Even when it comes to Subhas Chandra Bose, the reports I have read from British intelligence and their ex-prime minister said that the formation of the Indian National Army and the contribution of Subhas Chandra Bose was the greatest. All right, even if you don’t say it was the greatest, it was still as great as [the contribution of] Gandhi, Nehru and the other leaders. But growing up there was very little we heard about Bose. If you look at institutions all over the country, I have hardly seen any named after Netaji, except in Bengal. So, of course, there is politics and an effort to sideline him and the contribution of the INA.

On the relevance of this story in current times.

Beyond the history, it is an entertaining and engaging film. Even if for a second you forget that it is about our history, just as a film it's really engaging. That was my first reaction when I read the script. I was like, I can’t believe nobody has made this yet. It has everything a film should have. It has got a courtroom trial, it has got war, it has got the bonding of three soldiers so there is bromance, it has got interpersonal relationships, drama — everything you would want in a good film is there to begin with. So beyond the history, people will connect with it anyway. 

Having said that, I think people feel that our generation is less patriotic and I don’t believe that’s true. I think we are constantly looking for our roots actually. Even if you look at movies nowadays.

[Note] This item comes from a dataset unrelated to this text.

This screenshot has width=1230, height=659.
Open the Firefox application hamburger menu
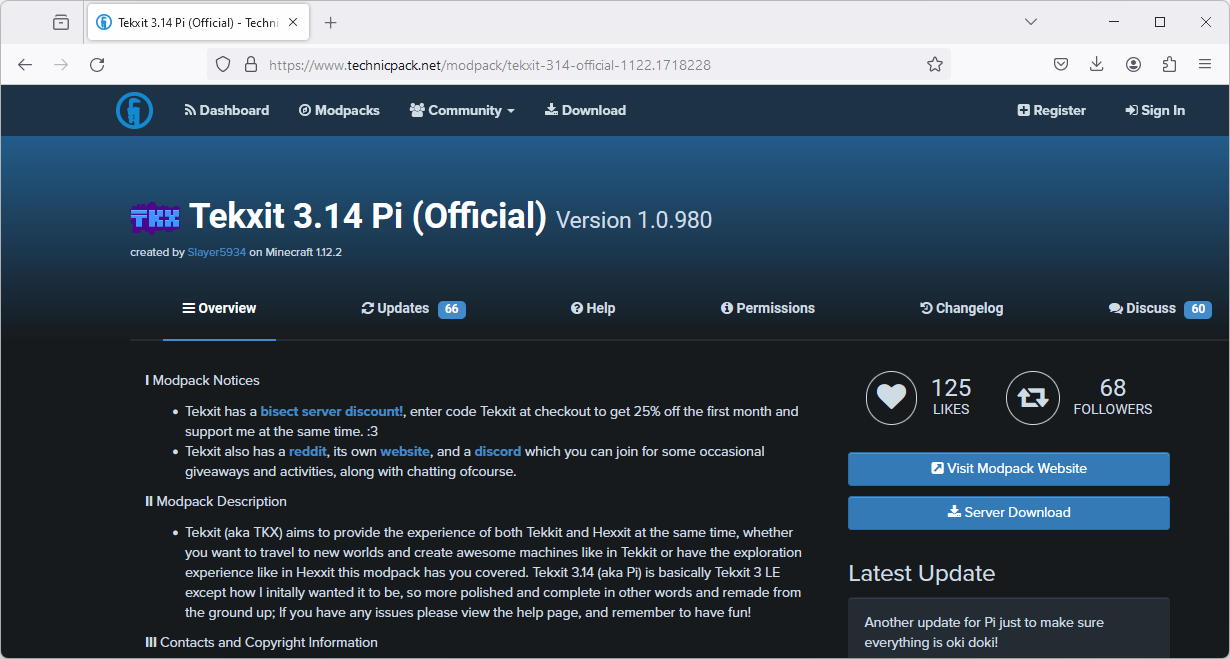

Till 10 years back we had these NRI films — everybody was dancing in Switzerland, on the streets of London. There was the boy that meets a girl on a train in Europe. There were all these NRI kids whom we didn’t necessarily see around us.

But in the last couple of years, all the films that have been doing well are films that come from our own history and our roots. And that is because as a country... and the young people want to see stories that are our own. We want to connect with characters that are from our history or our towns, villages and cities, and feel like it's coming from us. So this is the best time to make films like Raag Desh because it's coming from our own history and roots. As a nation we really want to connect to that right now.

On what patriotism means in today’s times.

In the 1930s and 1940s they were clear who the enemy was. Patriotism meant you fought the British. Today whom are we fighting? There is no external enemy. It’s all us and our problems. Sometimes corruption is the problem and you are fighting corruption. Doing a film like this makes me realize that patriotism really isn’t about what it has become... like a social media post, which people assume is being patriotic, if I am putting somebody down on social media, who I think is anti-national or because I feel that’s patriotic.

Patriotism is about understanding what the ideology of the country is and making sure the ideology is followed. Dissent is also patriotism. Dissent is not anti-national. It is about saying that we are not following the ideology that this country was built on and I am going to show dissent because I want us to follow that. So to me patriotism is about understanding the ideology of the country and what it was built on and making sure that that is enforced. And enforcing it in your own life at least. So that’s being patriotic. It’s not about cheering in an India versus Pakistan match. It’s much more than that.

On making a period film on a tight budget.

Strangely, I never felt like it was a tight budget film. There was no compromise in the film. There was never a time when I felt like why are they not spending more money on this. It comes from the fact that — and it happens rarely, it happened to me during the making of Rang De Basanti — when you have a script that everybody thinks is very special and you feel like you are going to be part of something that is important, something that is really good, that you are going to be proud of, then everybody comes with a certain amount of energy, the make-up guy, the hair guy, the cameraman, the assistants, the actors, the directors. Everybody has a certain passion and energy that they bring on the sets.

That’s what happened on this film. We were all so driven that we never felt like we were not spending enough money. We always felt like we were making the best that was out there.